Exercises to complete:
1. Answer these questions about the circuit layout history below, one line each:
(a) Who did the layouts in 1970?
(b) What company did Jim Furman create?
(c) What skill gave Jim Furman at least one redeeming virtue?
2. Proceed with the circuit layout history below, picking up right after its final sentence.

Selected excerpt:
<<<<

I came up with a short history on circuit layout and my experience with it.
Back, 42 years ago, I just gave my servo breadboard design to my office room-mate, and he did it for me. Not a bad job, either.
In 1970, when working with the GD, my boss, Ron Wickersham, now, as then, head of Alembic Inc., did the layouts, and they were OK. Where we failed, was parts choice, at the time.
Interestingly enough, we hired this guy, Jim Furman, a college graduate, to make prototypes and solder for us. Yes, the very Jim Furman, who created Furman Sound, looked up to, with reverance, today. Well, then, Jim Furman was a lousy layout man, the worst in my experience. I would have fired him, on the spot, but I wasn't the boss. He could solder, so he had at least one redeeming virtue. While I did not know or appreciate it at the time, he was an EXCELLENT business man, and took a few ideas developed while he worked with the GD, and made quite an industry. He became a great promoter, second only, in my opinion, to Noel Lee, who I got to know very well.

>>>>

Supplied information:
<<<<

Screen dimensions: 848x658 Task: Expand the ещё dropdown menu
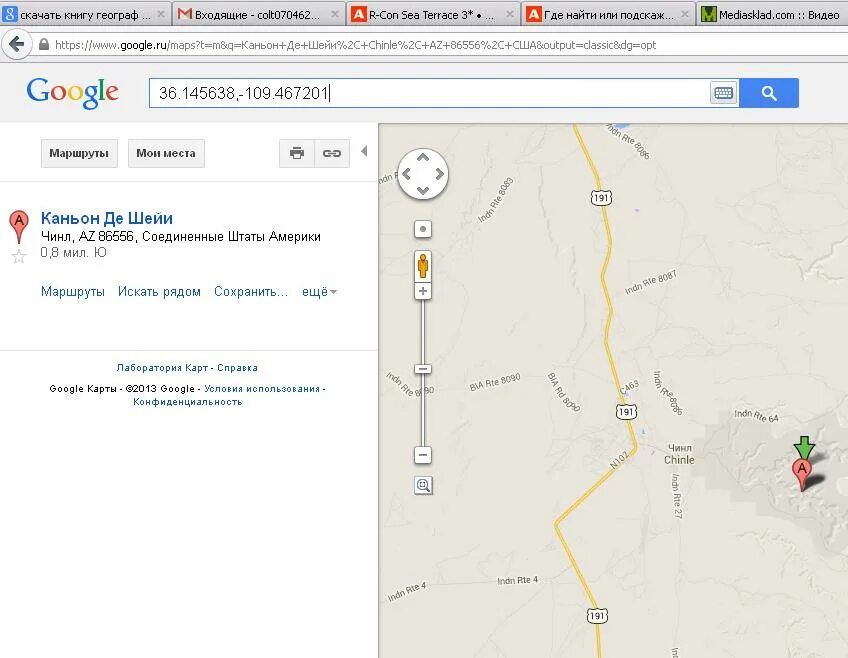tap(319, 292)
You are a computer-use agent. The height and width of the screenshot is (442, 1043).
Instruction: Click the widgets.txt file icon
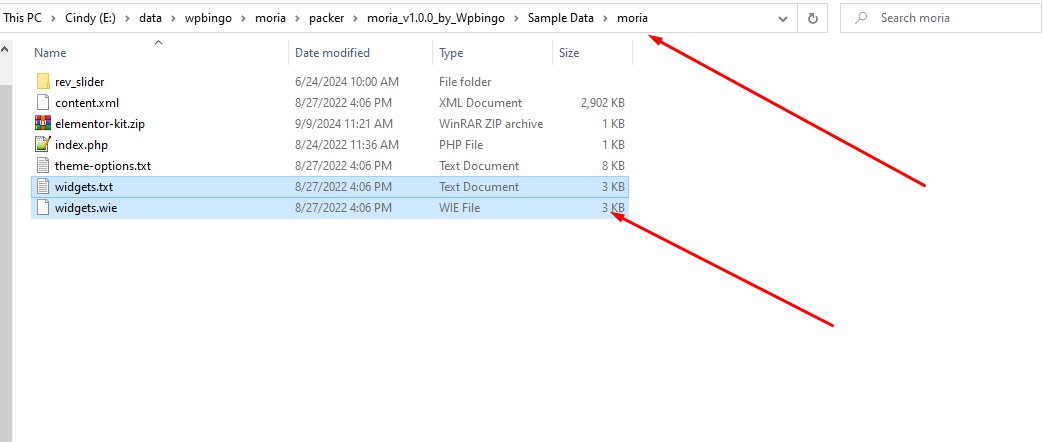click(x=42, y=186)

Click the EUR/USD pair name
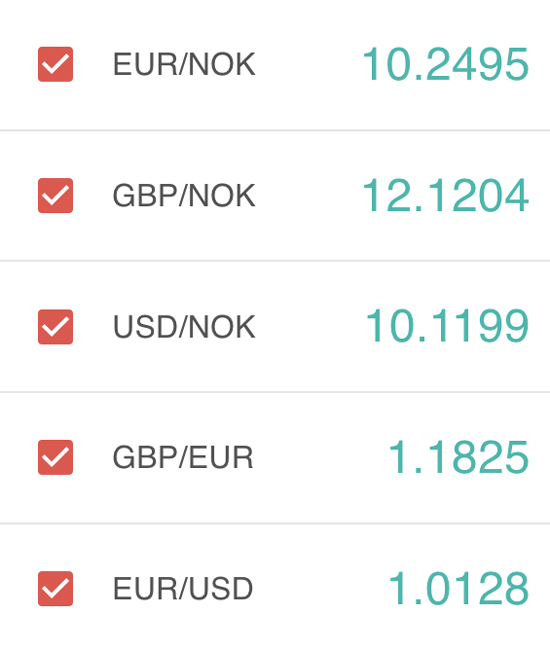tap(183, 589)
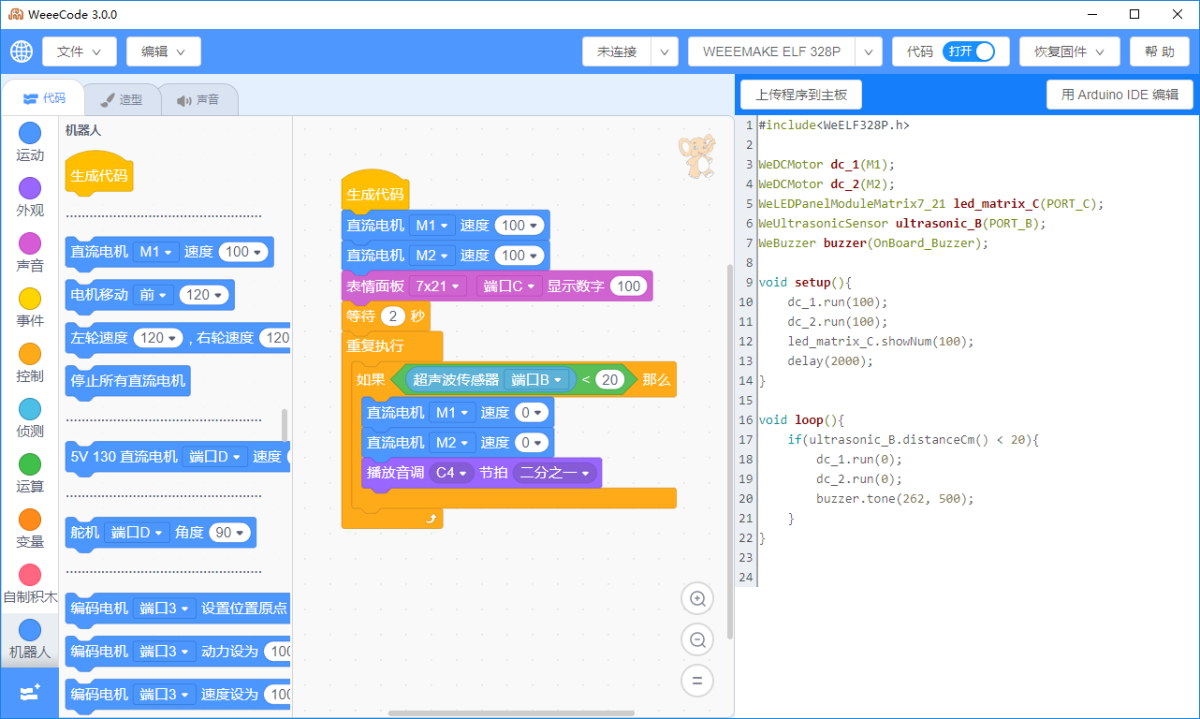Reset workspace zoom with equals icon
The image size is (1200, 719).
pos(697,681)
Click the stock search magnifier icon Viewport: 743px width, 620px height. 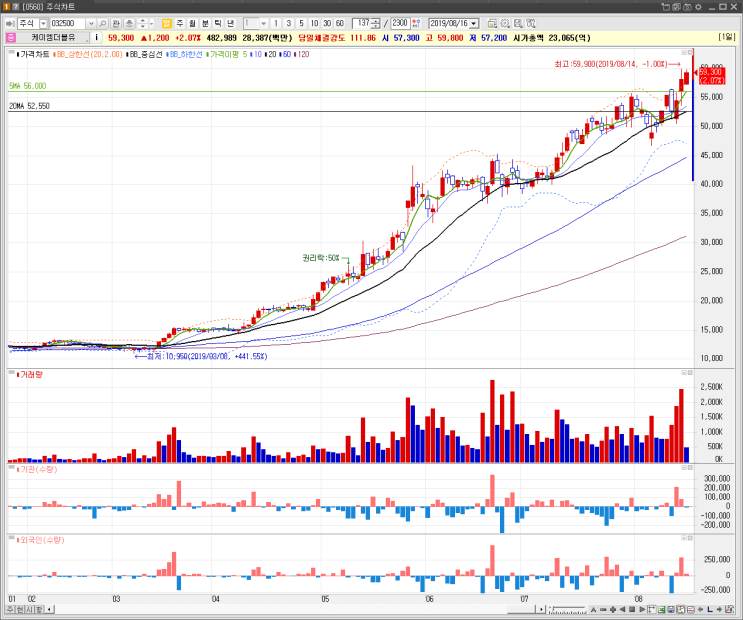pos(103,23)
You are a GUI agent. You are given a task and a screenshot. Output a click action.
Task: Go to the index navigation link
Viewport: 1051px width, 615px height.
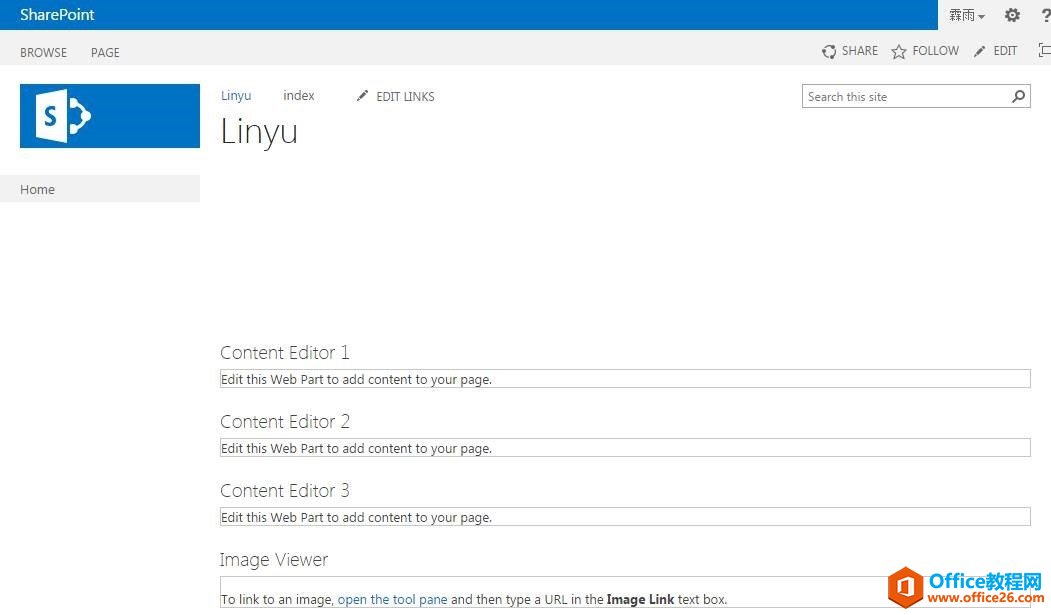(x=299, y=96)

>>>>
<<<<

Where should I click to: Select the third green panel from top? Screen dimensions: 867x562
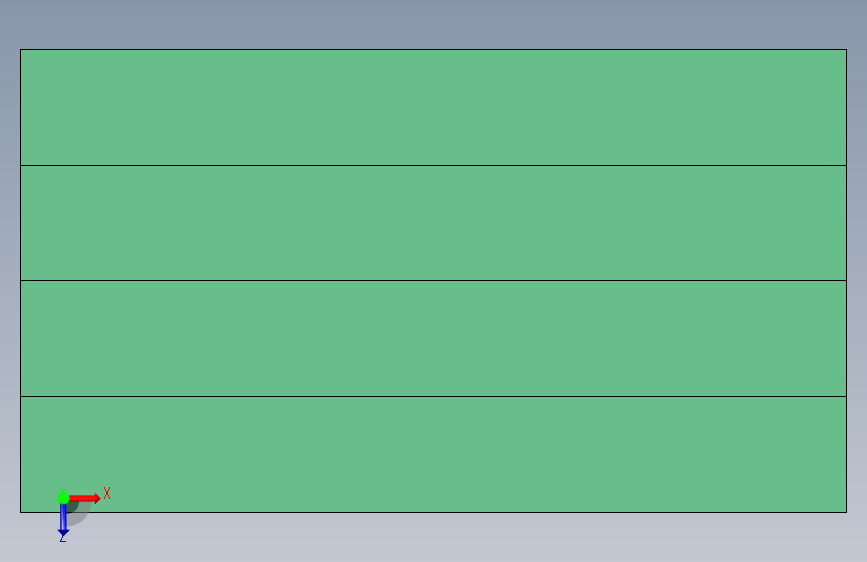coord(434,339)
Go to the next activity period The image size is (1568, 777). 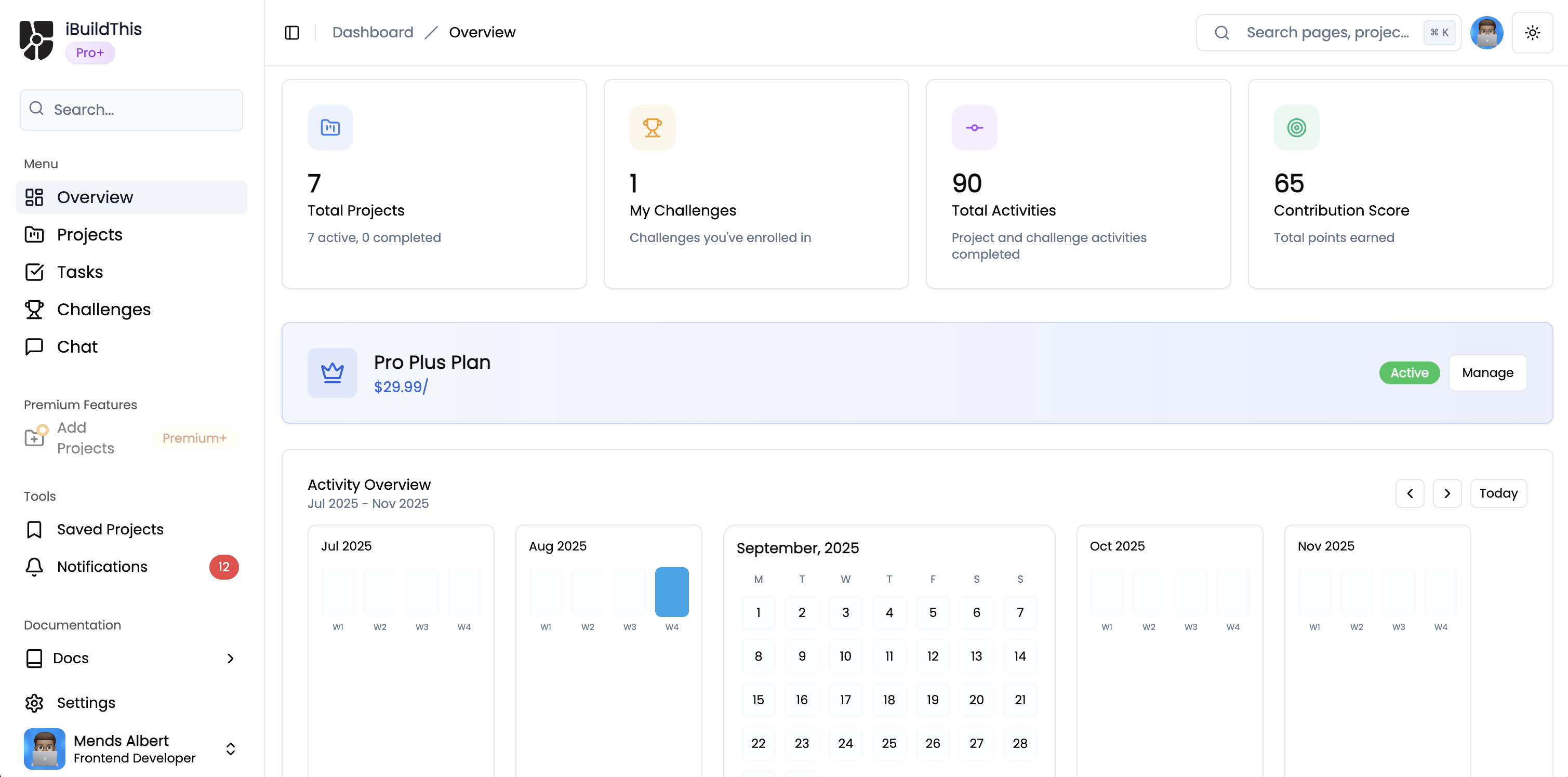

>>>>

Answers:
1.
(a) Ron Wickersham
(b) Furman Sound
(c) He could solder.

2.
Ever onward, when I moved to Switzerland, we hired a Swiss 'kid' who had an amazing gift for circuit layout, both in hand wired prototype, and circuit diagrams. His drawings and layouts were 'works of art' and he did the Symmetry crossover, preamp and power amp, (you didn't know about those, did you?), and my pro circuit boards, back in the late 1970's. Unfortunately, he went totally blind, in 1980, and could not work any further.
When I first met Carl Thompson, and saw his work, I was immediately impressed, and still am, today. Carl works for the 'big boys', as well as for audio companies. You know: Fairchild Instrumentation, Intel, Tektronix, Grass Valley Group, etc. His efforts are just as important as mine in making a successful product.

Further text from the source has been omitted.